The following is a group activity I like to do in some of the workshops and presentations that I give. Each person has 16 slips of paper and I ask them to write something on each slip. One category is the four most important people in their lives — only four and one per slip of paper. For the second category, they write four activities they enjoy. For the final category, they list the four most important roles they play.
Every group tries to sneak in an extra person or activity on their cards, but they soon realize that finding the four most important in each category can be difficult, especially if there are five people in their immediate family. The role category selections always strike me. Mom, wife, caregiver, daughter — those are some of the top roles that women write on their slips. They don’t automatically write artist, co-worker, or mentor. It’s the giving roles that are the most important to many of us.
Something I have learned through facilitating this exercise is that the core roles we play in the care of our chronically ill children are always the top priorities, and with good reason. I identify my role as a parent-caregiver as one of the most important things that I do in this life. However, something very interesting has happened over the past few years.

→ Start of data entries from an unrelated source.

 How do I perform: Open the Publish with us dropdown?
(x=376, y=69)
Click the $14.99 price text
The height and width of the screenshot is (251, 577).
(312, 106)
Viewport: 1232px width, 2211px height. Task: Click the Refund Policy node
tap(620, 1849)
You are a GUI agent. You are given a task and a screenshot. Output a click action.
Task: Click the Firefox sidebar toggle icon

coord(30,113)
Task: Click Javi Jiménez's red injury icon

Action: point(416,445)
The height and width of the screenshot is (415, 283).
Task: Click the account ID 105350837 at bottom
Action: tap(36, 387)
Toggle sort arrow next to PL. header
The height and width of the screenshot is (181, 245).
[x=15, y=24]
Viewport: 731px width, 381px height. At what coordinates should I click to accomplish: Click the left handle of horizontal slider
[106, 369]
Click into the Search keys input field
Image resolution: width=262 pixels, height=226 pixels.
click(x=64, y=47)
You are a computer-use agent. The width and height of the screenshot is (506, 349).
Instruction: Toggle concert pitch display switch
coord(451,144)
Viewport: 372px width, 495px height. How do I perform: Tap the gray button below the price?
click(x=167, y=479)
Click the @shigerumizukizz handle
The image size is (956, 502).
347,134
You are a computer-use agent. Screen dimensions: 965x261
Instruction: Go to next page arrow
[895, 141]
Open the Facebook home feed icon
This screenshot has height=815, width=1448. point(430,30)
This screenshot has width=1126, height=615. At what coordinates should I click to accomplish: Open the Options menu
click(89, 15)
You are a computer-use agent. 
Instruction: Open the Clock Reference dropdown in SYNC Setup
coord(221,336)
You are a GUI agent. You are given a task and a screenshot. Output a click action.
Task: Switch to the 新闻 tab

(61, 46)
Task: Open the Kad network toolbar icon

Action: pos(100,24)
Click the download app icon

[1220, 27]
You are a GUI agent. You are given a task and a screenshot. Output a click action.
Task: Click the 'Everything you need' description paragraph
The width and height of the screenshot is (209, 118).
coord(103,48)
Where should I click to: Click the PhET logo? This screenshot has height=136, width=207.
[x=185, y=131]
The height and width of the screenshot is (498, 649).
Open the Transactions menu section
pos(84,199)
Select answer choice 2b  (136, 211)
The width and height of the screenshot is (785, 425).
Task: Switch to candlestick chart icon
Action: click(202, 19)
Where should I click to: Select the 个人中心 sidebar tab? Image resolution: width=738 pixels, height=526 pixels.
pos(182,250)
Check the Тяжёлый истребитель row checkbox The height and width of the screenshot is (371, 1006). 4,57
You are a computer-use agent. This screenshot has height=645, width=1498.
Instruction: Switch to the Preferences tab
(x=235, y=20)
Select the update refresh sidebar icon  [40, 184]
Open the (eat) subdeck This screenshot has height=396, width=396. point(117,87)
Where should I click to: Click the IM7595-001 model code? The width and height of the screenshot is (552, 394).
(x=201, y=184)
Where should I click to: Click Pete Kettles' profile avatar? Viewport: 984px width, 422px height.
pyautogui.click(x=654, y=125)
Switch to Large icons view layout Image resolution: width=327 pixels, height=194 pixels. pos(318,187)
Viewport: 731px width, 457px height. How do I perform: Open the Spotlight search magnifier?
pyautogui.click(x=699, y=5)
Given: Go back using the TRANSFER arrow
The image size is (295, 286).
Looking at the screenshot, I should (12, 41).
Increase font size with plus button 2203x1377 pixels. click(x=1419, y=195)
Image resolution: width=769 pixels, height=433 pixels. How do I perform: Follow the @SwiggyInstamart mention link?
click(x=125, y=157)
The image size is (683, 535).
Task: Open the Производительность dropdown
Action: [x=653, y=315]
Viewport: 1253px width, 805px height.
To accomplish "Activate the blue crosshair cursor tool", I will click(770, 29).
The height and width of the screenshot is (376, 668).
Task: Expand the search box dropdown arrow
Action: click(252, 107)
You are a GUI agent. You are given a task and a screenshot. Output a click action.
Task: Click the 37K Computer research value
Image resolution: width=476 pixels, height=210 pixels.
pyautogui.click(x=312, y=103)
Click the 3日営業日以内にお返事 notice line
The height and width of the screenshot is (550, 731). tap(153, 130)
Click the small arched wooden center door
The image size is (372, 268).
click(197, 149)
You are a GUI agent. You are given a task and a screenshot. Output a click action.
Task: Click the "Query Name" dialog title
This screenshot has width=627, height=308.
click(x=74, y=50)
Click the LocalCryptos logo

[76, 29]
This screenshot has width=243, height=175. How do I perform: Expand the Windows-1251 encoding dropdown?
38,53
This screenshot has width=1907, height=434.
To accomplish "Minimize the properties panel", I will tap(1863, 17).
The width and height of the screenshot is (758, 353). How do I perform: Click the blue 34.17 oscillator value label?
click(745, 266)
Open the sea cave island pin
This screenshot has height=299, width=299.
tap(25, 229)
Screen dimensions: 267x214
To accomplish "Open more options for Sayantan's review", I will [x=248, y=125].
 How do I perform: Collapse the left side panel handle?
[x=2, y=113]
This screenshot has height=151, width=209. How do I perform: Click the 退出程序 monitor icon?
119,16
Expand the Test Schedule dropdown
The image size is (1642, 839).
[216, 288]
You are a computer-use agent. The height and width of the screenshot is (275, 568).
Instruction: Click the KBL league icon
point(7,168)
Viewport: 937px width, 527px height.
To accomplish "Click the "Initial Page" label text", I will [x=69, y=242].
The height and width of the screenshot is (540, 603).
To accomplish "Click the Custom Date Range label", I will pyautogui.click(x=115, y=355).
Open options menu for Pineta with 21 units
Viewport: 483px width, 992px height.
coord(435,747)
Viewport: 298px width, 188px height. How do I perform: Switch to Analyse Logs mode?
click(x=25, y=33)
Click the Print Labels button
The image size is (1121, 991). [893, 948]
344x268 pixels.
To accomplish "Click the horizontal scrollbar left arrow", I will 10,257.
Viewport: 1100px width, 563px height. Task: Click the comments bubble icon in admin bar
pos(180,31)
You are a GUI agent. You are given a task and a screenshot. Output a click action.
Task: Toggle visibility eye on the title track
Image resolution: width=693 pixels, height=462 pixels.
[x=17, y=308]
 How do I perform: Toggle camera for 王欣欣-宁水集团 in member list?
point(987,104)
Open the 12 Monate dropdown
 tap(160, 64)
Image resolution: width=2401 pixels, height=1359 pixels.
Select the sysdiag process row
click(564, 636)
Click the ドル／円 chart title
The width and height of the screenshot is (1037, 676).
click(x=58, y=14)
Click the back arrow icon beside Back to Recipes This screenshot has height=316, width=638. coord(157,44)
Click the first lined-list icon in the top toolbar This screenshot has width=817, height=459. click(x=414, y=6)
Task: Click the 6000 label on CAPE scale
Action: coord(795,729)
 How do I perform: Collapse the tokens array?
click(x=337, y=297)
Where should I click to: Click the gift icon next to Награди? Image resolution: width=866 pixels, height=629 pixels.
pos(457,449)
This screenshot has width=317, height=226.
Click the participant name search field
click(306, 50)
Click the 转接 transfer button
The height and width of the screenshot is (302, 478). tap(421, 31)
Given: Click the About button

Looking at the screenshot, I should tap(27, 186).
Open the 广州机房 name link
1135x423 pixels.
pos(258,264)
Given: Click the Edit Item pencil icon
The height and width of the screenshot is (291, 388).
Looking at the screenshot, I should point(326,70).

While my youngest son was on immune tolerance therapy and receiving daily factor infusions, he did not bleed. Despite his inhibitor, he was not bleeding. Our lives changed dramatically. Suddenly, he went from a medically fragile boy to one who thrived. There was nothing to complain about. I was extremely happy, but strangely, I felt lost.
I was no longer “the mom with the sick kid.” Instead of waiting for the next bleed and missing school, I was seeing my son not miss a day of class. He was riding the bus every morning and participating in school. The color was back in his face and he was running. But was I?
I never call people with hemophilia “hemophiliacs” because I believe they are more than their diagnosis. My son is “Caeleb, who has hemophilia.” He is not “Caeleb, the hemophiliac.” I have always told both of my boys to never refer to themselves this way and they understand my reasoning, yet here I am without the extra responsibility of managing my son’s hemophilia in a state of crisis. Even now, over four years later without any bleeds, I find that I almost grieve a loss of how hemophilia ruled our lives.
There was a season when hemophilia not only ruled my life, but it also became my identity, just as it did for my mighty warrior Caeleb. It seeped into the tapestry of my life, so tightly interwoven into my world that my world unraveled when it was gone.
It didn’t take long to find a new groove in the beauty of life without bleeds. Yes, hemophilia is still a part of our world, but I will never let it take over my identity again.
We are all more than a bleeding disorder.